Jeff Shedd, principal at the High School, told the School Board on Nov. 14, 2017 that he was late submitting a special progress report to NEASC, the agency that sets standards and award accreditations for effective schools, because he and his staff have been busy working on standards for state-mandated proficiency-based education.

In fact, Shedd said, he was thinking of asking NEASC for an extension, but then realized how many of the short-term recommendations in the 2016 accreditation report overlapped the school's work toward proficiency standards.

"I was pleasantly surprised," Shedd said. "But not entirely surprised."

NEASC's Committee on Public and Secondary Schools voted to continue Cape High School's accreditation in October 2016, with many commendations but also asking for a progress report on four short-term recommendations, most having to do with schoolwide rubrics.

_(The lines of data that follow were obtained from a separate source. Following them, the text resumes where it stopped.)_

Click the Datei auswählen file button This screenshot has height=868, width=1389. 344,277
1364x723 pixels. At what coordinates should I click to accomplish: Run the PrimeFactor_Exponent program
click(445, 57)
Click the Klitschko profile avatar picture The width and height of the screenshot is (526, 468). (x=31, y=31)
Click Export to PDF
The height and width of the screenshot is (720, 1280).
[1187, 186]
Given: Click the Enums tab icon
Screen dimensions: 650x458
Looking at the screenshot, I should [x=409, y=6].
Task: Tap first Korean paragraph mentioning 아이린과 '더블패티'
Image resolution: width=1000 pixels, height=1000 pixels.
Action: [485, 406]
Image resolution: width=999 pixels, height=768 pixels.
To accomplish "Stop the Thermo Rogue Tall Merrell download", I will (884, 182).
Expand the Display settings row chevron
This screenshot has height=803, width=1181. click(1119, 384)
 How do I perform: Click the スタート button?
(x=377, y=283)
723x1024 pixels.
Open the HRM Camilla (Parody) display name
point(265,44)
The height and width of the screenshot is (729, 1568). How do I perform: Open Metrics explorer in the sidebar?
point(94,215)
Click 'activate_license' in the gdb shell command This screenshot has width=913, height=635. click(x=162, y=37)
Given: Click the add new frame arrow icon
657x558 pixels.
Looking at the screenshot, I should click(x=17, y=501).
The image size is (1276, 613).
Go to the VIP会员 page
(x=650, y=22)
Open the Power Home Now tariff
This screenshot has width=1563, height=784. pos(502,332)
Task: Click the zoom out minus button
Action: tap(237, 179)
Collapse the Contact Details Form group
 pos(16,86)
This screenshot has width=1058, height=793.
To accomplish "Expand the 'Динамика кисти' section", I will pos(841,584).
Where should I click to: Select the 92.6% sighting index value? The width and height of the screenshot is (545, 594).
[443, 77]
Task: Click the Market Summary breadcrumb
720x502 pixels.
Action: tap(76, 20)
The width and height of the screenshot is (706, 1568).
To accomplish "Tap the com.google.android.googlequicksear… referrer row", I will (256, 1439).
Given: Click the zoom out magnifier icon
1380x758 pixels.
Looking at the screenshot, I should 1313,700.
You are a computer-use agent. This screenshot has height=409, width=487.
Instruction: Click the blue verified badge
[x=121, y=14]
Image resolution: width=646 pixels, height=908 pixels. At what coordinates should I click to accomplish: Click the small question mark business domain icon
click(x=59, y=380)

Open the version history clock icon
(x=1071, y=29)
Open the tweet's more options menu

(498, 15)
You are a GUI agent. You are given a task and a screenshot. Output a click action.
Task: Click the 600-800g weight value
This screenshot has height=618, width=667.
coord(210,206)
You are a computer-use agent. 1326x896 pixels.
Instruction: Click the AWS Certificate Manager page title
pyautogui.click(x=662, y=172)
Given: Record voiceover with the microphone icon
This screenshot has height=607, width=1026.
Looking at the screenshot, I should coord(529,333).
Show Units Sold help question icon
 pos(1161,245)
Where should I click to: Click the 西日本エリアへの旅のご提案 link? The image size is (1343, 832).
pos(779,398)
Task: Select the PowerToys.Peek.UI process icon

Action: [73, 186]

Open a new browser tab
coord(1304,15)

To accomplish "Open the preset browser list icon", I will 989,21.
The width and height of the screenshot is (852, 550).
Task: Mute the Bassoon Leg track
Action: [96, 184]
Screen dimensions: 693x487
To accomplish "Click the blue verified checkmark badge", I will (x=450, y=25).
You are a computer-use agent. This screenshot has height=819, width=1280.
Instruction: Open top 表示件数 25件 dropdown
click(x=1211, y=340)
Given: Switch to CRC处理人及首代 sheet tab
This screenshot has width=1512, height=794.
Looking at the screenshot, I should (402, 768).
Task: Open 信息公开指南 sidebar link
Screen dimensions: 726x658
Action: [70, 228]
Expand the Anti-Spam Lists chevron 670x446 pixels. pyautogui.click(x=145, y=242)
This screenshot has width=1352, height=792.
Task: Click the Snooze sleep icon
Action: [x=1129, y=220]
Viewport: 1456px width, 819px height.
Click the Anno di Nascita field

As part of his report, Shedd highlighted three areas where work on proficiency education is also addressing NEASC recommendations:

  • "Learning targets" established for ninth-graders this year are addressing a call to establish criteria for success tied to 21st Century Learning Expectations;
  • New "Habits of Work" grades address a recommendation to develop measures of student achievement of civic and social components of 21st Century Learning Expectations;
  • And, a "Great School Partnership" is helping the school develop scoring criteria for graduation standards, also addressing a recommendation for professional development for writing criteria for success.

"All of that work dovetails really nicely," Shedd told members of the board.

Last December, when Shedd announced that the school's accreditation had been continued, he said it was not unusual to have to file special progress reports on short-term recommendations. "The NEASC visiting team said these are the areas that are the most important based on NEASC standards," Shedd said.

As an accreditation agency, NEASC sets standards for effective schools. "And then they every 10 years send a team into a school to see how the school is doing against those standards and against the self-study that the school spends a long time preparing," he said.

Cape Elizabeth High School hosted the NEASC team for its accreditation renewal in March 2016 after completing a 102-page self-study. After receiving the accreditation report, the school is responsible for filing any required special progress reports, followed by a two-year report and a five-year report before the next 10-year continuation report and visit.